Morgan devait la précision de sa présentation de la culture Iroquoise traditionnelle à son informateur, le Seneca Häsanoan’da (chef Ely S. Parker), mais il a fait montre, dans son introduction — où il présentait sa propre théorie des stades de l’histoire, ou théorie de l’évolution unilinéaire — du caractéristique racisme blanc envers les autres peuples et les autres cultures. Aujourd’hui, les chercheuses et chercheurs autochtones présentent eux-mêmes leurs cultures, comme l’a si bien fait Barbara Alice Mann pour les Iroquois, mettant l’accent sur les femmes iroquoises et l’histoire authentique de leur propre peuple ancrée sur une connaissance traditionnelle.
Selon leur tradition orale, les peuples Iroquois se sont dirigés vers l’est à partir de l’extrême nord-ouest, jusqu’à ce qu’ils soient arrêtés par les eaux impressionnantes du Mississippi et de l’Ohio. Apparentés à eux, les Cherokees de langue iroquoise et les Lenapés de langue algonquine racontent la même histoire. Pour des raisons inconnues, les Cherokees se sont séparés des Iroquois et se sont mis à partir vers l’est beaucoup plus tôt, de sorte que leurs langues ont divergé; les linguistes estiment que cela s’est produit vers 2000 avant notre ère.
Quand les Cherokees ont croisé le Mississippi sur leur route vers l’est, en arrivant dans l’immense vallée fertile de l’Ohio, ils ont rencontré l’ancienne et remarquable culture des premiers Mound Builders (dite «culture Adena» par les archéologues). Les Cherokees ont donné à ce peuple le nom de «Peuple aux Yeux de Lune» — détail fort intéressant, car cela indique que les Adena ne ressemblaient pas aux Cherokees et qu’ils étaient probablement astronomes.
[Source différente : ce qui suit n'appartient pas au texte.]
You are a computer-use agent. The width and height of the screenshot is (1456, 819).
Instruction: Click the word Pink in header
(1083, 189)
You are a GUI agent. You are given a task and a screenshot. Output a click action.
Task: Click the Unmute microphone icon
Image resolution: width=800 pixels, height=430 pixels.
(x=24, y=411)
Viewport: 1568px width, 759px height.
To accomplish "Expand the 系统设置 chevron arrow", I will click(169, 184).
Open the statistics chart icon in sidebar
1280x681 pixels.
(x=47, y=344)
Ceux du Peuple aux Yeux de Lune, selon les archéologues, ont pratiqué l’horticulture depuis 2500 avant notre ère environ en certains endroits autour de la vallée du Mississippi – l’immense réseau rami é de voies fluviales s’écoulant vers le sud en direction des Antilles, du Mexique et du Yucatán. Dans leur première horticulture, tournesol, chénopode, amarante, renouée, matricaire, courge, potiron et quelques premières variétés de maïs étaient cultivés parallèlement à la pratique traditionnelle de la chasse et de la cueillette. Les produits de ces travaux d’horticulture ne fournissaient pas encore leur nourriture principale, mais les archéologues pensent qu’ils étaient stockés comme réserves en prévision de périodes de disette, bien que la tradition orale suggère que l’utilisation à des fins cérémonielles aurait alors pu être fondamentale.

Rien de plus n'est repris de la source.